While Mexico is expected to pull in 3.3 percent economic growth in 2023 due to investments and domestic consumption, the growth is expected to slow to 2 percent in 2024, said Moody’s Sovereign Analyst Ariane Ortiz-Bollín.
Ortiz-Bollín pointed to double-digit interest rates, the slowdown of Mexico’s major trade partner the United States, a new federal executive and monetary policy delays as reasons behind 2024’s 2 percent growth estimate.
Other driving factors behind this financial decline include the high expenses of state-owned oil company Petróleos Mexicanos (Pemex) and pension payments, which account for 1 percent and 4 percent of Mexico’s gross domestic product respectively.

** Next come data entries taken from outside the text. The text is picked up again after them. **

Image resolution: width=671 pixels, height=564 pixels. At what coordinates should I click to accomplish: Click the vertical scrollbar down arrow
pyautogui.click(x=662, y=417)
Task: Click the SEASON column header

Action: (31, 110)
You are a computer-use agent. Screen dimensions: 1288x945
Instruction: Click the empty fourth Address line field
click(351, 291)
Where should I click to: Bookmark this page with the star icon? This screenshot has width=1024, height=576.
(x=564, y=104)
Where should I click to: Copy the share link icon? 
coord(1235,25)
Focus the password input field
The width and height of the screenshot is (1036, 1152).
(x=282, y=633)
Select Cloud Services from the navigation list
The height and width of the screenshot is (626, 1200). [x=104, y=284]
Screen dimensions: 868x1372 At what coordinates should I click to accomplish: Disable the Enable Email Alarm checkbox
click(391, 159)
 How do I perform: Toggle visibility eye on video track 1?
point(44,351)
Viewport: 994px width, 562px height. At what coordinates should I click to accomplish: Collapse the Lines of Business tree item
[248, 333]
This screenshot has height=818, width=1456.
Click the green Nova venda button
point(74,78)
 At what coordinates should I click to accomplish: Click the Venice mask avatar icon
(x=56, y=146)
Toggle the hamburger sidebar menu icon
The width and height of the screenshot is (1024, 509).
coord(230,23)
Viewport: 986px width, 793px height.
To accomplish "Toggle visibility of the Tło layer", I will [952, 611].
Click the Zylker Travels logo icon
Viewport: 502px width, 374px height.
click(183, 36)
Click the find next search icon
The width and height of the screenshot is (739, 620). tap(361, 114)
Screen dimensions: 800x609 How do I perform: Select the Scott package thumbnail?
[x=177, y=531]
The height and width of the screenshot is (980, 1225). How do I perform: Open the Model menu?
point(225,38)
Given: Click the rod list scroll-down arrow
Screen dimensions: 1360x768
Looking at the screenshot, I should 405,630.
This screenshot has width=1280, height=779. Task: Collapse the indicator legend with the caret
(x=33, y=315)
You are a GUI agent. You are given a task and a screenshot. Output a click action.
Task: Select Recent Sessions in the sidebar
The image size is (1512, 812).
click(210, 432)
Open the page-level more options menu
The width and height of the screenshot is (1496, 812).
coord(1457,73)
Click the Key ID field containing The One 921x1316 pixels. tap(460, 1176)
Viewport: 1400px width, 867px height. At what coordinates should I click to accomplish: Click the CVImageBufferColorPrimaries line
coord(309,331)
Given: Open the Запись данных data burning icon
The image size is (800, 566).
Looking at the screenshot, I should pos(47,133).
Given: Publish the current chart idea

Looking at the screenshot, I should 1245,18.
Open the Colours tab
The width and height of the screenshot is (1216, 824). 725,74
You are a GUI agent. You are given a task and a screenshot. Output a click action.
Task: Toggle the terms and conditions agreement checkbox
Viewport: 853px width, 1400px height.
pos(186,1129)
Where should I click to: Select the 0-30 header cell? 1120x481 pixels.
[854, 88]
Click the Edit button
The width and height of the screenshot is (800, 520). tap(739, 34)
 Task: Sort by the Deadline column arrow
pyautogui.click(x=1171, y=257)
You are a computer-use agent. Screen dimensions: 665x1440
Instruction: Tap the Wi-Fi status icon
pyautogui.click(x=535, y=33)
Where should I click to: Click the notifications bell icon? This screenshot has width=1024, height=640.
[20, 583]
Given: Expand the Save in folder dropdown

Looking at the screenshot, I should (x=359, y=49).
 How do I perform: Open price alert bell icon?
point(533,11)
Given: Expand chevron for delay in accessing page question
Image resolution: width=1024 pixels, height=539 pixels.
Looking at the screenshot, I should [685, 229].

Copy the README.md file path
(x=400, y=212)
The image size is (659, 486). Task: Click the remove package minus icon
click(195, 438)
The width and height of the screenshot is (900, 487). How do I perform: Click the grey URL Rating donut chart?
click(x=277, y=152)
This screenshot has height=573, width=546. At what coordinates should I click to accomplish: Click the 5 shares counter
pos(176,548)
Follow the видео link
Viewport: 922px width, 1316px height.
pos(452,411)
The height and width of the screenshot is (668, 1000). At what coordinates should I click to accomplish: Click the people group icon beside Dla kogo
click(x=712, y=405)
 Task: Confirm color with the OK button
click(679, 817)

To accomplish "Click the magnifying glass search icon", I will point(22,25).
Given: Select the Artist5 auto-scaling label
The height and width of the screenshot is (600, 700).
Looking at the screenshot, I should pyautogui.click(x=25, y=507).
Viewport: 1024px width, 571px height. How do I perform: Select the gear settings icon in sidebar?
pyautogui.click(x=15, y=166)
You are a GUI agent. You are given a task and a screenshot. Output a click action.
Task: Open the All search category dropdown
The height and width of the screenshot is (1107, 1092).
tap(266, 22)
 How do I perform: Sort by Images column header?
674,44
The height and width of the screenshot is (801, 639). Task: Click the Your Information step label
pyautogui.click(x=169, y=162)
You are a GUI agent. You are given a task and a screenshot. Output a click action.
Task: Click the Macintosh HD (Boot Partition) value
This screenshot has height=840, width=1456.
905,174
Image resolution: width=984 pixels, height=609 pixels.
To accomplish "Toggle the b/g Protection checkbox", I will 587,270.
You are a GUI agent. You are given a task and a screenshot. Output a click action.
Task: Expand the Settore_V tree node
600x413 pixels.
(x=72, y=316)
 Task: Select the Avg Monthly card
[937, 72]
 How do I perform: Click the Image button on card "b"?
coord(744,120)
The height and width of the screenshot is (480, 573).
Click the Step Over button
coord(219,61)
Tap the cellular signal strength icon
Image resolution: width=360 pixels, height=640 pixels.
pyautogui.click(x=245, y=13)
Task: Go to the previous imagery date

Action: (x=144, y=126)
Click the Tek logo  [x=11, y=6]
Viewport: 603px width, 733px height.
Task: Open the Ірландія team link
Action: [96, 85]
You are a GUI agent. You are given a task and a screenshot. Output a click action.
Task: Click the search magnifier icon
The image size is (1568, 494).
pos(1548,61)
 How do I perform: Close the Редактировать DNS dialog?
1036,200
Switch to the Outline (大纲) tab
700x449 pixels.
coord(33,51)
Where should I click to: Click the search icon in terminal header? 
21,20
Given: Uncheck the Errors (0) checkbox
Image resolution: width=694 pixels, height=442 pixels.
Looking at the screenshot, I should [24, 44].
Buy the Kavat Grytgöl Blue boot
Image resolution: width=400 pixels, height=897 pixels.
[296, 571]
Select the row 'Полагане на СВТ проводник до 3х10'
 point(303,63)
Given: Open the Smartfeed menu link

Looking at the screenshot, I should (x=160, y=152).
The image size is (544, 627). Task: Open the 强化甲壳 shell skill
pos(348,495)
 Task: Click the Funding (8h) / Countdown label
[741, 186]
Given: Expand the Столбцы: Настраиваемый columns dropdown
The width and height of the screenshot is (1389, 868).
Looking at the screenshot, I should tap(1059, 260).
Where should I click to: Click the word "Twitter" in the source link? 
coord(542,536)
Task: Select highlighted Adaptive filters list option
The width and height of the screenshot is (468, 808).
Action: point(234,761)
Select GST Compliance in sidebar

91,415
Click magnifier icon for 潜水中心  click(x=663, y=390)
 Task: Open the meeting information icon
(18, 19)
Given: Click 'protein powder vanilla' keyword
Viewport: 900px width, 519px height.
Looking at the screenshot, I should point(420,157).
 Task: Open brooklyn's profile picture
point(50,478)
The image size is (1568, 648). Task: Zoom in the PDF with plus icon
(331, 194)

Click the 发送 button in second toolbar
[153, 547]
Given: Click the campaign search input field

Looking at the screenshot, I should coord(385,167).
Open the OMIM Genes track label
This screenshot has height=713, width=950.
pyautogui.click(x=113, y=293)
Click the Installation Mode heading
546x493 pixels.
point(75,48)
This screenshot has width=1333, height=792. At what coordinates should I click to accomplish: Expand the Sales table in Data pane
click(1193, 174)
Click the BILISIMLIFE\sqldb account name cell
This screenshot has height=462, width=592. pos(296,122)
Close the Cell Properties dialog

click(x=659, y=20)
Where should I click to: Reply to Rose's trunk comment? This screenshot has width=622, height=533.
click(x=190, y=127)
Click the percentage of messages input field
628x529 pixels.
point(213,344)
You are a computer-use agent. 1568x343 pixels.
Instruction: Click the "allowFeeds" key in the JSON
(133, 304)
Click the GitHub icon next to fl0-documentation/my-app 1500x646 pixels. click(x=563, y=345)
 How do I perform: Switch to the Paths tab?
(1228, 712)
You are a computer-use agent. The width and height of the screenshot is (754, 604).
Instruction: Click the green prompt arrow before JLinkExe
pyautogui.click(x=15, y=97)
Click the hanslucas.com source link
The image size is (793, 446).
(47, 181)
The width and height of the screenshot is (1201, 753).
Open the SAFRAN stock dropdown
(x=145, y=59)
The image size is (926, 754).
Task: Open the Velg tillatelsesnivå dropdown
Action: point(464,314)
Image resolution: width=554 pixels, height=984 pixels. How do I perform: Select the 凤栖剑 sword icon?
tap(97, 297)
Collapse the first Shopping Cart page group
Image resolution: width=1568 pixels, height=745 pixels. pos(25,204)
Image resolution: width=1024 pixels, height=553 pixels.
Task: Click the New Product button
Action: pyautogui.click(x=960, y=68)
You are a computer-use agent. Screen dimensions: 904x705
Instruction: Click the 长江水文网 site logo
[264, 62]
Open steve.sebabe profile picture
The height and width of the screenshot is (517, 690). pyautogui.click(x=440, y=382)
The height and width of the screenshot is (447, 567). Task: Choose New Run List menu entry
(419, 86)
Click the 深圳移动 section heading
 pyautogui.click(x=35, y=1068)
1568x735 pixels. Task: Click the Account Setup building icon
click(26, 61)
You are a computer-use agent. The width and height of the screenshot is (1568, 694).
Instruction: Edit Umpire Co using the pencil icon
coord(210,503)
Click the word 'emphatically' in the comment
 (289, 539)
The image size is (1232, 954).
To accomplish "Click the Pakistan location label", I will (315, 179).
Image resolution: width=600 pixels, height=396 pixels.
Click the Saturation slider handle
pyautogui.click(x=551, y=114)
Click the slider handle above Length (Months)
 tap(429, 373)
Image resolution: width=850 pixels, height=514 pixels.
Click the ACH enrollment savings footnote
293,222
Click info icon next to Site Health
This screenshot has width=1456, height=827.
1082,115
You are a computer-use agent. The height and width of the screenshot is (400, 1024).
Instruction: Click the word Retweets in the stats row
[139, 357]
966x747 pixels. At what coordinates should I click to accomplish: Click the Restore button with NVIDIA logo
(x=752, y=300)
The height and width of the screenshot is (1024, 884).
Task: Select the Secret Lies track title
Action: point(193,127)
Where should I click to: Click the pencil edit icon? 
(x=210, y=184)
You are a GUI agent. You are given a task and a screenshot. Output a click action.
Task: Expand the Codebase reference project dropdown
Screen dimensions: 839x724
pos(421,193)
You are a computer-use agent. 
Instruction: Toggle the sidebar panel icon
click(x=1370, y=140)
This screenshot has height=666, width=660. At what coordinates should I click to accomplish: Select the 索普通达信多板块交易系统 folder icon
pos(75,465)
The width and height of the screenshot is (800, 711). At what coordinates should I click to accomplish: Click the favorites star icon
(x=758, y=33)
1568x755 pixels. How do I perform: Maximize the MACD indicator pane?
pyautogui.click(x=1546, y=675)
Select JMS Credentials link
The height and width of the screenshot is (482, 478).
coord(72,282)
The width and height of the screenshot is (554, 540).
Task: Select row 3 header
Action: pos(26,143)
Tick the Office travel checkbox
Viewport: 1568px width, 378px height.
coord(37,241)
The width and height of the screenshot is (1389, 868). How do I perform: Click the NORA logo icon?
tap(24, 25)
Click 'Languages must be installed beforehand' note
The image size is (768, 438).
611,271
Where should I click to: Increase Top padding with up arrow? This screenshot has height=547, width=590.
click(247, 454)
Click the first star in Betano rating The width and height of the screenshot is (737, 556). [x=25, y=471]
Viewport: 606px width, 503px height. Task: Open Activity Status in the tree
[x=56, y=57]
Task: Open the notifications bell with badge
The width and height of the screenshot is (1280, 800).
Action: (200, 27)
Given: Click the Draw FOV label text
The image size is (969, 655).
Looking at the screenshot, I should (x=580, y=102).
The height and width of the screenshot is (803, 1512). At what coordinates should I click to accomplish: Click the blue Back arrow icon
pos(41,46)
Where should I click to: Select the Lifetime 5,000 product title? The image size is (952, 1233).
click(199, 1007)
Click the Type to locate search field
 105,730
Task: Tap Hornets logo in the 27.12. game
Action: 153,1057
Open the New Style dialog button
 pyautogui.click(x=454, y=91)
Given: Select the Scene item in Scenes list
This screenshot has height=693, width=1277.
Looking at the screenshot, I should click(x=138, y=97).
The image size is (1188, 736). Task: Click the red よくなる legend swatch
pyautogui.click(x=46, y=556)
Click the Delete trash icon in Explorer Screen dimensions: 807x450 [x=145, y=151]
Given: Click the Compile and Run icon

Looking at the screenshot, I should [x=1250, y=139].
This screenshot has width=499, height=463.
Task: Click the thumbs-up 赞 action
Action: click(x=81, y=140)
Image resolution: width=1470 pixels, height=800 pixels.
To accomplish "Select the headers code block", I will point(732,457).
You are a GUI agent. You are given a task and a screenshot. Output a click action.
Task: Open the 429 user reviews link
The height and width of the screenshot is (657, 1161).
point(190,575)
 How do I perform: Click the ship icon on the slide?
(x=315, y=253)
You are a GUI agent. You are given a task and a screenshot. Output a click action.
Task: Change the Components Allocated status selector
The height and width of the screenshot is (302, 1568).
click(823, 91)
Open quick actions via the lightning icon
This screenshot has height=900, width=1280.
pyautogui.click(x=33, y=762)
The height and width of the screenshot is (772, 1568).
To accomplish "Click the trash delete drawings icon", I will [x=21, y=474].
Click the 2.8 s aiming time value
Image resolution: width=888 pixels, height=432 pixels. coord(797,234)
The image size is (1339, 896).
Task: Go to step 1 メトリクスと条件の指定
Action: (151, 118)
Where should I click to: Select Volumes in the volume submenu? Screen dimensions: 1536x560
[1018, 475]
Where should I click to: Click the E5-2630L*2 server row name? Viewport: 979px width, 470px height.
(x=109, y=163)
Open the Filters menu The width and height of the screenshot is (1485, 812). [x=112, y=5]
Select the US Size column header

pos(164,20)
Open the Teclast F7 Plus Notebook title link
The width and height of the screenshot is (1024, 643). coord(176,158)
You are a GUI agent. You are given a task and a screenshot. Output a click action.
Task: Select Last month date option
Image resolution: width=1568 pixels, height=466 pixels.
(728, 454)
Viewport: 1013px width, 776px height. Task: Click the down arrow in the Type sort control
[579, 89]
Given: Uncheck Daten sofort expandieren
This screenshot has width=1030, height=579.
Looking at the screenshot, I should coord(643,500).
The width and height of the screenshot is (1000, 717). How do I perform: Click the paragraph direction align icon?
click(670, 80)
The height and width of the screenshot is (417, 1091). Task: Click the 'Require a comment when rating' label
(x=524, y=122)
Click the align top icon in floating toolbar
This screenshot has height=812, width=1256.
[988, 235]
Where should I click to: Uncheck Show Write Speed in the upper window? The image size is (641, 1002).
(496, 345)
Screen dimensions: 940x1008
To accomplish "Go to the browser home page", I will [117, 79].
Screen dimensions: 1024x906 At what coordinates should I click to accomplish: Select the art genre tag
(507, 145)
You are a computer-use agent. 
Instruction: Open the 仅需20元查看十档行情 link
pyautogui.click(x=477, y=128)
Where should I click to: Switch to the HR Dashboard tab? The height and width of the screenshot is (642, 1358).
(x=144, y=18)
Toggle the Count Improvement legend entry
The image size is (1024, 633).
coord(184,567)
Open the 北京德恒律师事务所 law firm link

“Fiscal accounts will start from a weaker point than six years ago, some of these fiscal pressures are going to be a much more complicated policy challenge for the next administration,” added Moody’s senior analyst Renzo Merino.
Mexico is also expected to reach a 5.3 percent economic deficit in 2024, the second-highest level for any country with a Moody’s credit rating of Baa2.
In 2024, Mexico’s financial burden is predicted to stand at 16 out of every 100 pesos, in comparison to the 7 to 8 out of every 100 pesos burden carried by other Baa2 counties.
In light of these analyses, Merino said the sustainable financial plan of the upcoming presidential administration will be paramount to strengthen Mexico’s financial standing.